* _What is expected_: Would you please repeat the data exactly as given?

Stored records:
•••••

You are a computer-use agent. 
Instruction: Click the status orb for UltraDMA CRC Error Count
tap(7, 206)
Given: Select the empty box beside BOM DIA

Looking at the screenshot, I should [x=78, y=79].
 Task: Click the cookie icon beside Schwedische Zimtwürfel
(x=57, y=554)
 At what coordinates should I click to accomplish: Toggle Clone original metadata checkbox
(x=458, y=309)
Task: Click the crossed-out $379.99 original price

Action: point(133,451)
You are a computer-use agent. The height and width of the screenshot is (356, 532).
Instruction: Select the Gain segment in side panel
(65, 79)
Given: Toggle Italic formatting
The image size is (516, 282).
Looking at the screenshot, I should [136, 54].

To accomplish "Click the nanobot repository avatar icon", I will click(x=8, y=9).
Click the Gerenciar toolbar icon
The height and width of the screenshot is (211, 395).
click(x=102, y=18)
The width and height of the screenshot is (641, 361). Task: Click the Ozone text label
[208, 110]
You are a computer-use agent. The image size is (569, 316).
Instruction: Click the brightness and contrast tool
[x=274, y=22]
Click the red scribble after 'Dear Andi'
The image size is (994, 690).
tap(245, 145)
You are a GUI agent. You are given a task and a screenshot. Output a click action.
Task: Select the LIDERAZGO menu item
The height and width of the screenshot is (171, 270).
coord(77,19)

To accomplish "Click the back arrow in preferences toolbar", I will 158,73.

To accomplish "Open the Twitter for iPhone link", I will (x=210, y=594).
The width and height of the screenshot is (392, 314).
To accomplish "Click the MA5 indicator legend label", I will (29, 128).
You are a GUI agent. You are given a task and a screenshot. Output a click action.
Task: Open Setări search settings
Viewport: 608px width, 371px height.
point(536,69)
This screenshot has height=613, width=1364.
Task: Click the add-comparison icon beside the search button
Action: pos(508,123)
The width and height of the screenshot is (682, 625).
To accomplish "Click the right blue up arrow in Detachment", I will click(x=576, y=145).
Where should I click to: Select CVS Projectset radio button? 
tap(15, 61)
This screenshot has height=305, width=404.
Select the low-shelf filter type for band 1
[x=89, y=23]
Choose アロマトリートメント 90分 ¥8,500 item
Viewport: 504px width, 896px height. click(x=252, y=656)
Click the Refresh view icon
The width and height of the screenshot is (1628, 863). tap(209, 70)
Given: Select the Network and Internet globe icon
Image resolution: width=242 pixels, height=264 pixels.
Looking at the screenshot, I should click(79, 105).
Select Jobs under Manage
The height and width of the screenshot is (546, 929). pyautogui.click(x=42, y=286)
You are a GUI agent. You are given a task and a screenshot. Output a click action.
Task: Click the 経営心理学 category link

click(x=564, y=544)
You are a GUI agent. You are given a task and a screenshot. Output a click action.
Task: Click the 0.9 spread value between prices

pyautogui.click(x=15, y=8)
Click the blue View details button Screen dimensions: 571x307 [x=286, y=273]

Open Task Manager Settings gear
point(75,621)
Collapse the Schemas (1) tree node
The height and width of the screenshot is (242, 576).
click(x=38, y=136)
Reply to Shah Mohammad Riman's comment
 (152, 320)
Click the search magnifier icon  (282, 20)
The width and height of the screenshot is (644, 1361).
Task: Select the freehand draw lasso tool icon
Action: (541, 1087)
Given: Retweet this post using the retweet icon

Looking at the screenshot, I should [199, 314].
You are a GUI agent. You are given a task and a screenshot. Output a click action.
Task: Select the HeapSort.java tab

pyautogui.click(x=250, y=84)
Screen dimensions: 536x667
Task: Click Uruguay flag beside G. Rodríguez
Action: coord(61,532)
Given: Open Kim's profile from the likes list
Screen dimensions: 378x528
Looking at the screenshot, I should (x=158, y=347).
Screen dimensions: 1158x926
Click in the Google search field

•••••

* _Solution_:
You are a computer-use agent. 
Instruction: Click the status orb for UltraDMA CRC Error Count
tap(7, 206)
Given: Select the empty box beside BOM DIA

Looking at the screenshot, I should [x=78, y=79].
 Task: Click the cookie icon beside Schwedische Zimtwürfel
(x=57, y=554)
 At what coordinates should I click to accomplish: Toggle Clone original metadata checkbox
(x=458, y=309)
Task: Click the crossed-out $379.99 original price

Action: point(133,451)
You are a computer-use agent. The height and width of the screenshot is (356, 532).
Instruction: Select the Gain segment in side panel
(65, 79)
Given: Toggle Italic formatting
The image size is (516, 282).
Looking at the screenshot, I should [136, 54].

To accomplish "Click the nanobot repository avatar icon", I will click(x=8, y=9).
Click the Gerenciar toolbar icon
The height and width of the screenshot is (211, 395).
click(x=102, y=18)
The width and height of the screenshot is (641, 361). Task: Click the Ozone text label
[208, 110]
You are a computer-use agent. The image size is (569, 316).
Instruction: Click the brightness and contrast tool
[x=274, y=22]
Click the red scribble after 'Dear Andi'
The image size is (994, 690).
tap(245, 145)
You are a GUI agent. You are given a task and a screenshot. Output a click action.
Task: Select the LIDERAZGO menu item
The height and width of the screenshot is (171, 270).
coord(77,19)

To accomplish "Click the back arrow in preferences toolbar", I will 158,73.

To accomplish "Open the Twitter for iPhone link", I will (x=210, y=594).
The width and height of the screenshot is (392, 314).
To accomplish "Click the MA5 indicator legend label", I will (29, 128).
You are a GUI agent. You are given a task and a screenshot. Output a click action.
Task: Open Setări search settings
Viewport: 608px width, 371px height.
point(536,69)
This screenshot has height=613, width=1364.
Task: Click the add-comparison icon beside the search button
Action: pos(508,123)
The width and height of the screenshot is (682, 625).
To accomplish "Click the right blue up arrow in Detachment", I will click(x=576, y=145).
Where should I click to: Select CVS Projectset radio button? 
tap(15, 61)
This screenshot has height=305, width=404.
Select the low-shelf filter type for band 1
[x=89, y=23]
Choose アロマトリートメント 90分 ¥8,500 item
Viewport: 504px width, 896px height. click(x=252, y=656)
Click the Refresh view icon
The width and height of the screenshot is (1628, 863). tap(209, 70)
Given: Select the Network and Internet globe icon
Image resolution: width=242 pixels, height=264 pixels.
Looking at the screenshot, I should click(79, 105).
Select Jobs under Manage
The height and width of the screenshot is (546, 929). pyautogui.click(x=42, y=286)
You are a GUI agent. You are given a task and a screenshot. Output a click action.
Task: Click the 経営心理学 category link

click(x=564, y=544)
You are a GUI agent. You are given a task and a screenshot. Output a click action.
Task: Click the 0.9 spread value between prices

pyautogui.click(x=15, y=8)
Click the blue View details button Screen dimensions: 571x307 [x=286, y=273]

Open Task Manager Settings gear
point(75,621)
Collapse the Schemas (1) tree node
The height and width of the screenshot is (242, 576).
click(x=38, y=136)
Reply to Shah Mohammad Riman's comment
 (152, 320)
Click the search magnifier icon  (282, 20)
The width and height of the screenshot is (644, 1361).
Task: Select the freehand draw lasso tool icon
Action: (541, 1087)
Given: Retweet this post using the retweet icon

Looking at the screenshot, I should [199, 314].
You are a GUI agent. You are given a task and a screenshot. Output a click action.
Task: Select the HeapSort.java tab

pyautogui.click(x=250, y=84)
Screen dimensions: 536x667
Task: Click Uruguay flag beside G. Rodríguez
Action: coord(61,532)
Given: Open Kim's profile from the likes list
Screen dimensions: 378x528
Looking at the screenshot, I should (x=158, y=347).
Screen dimensions: 1158x926
Click in the Google search field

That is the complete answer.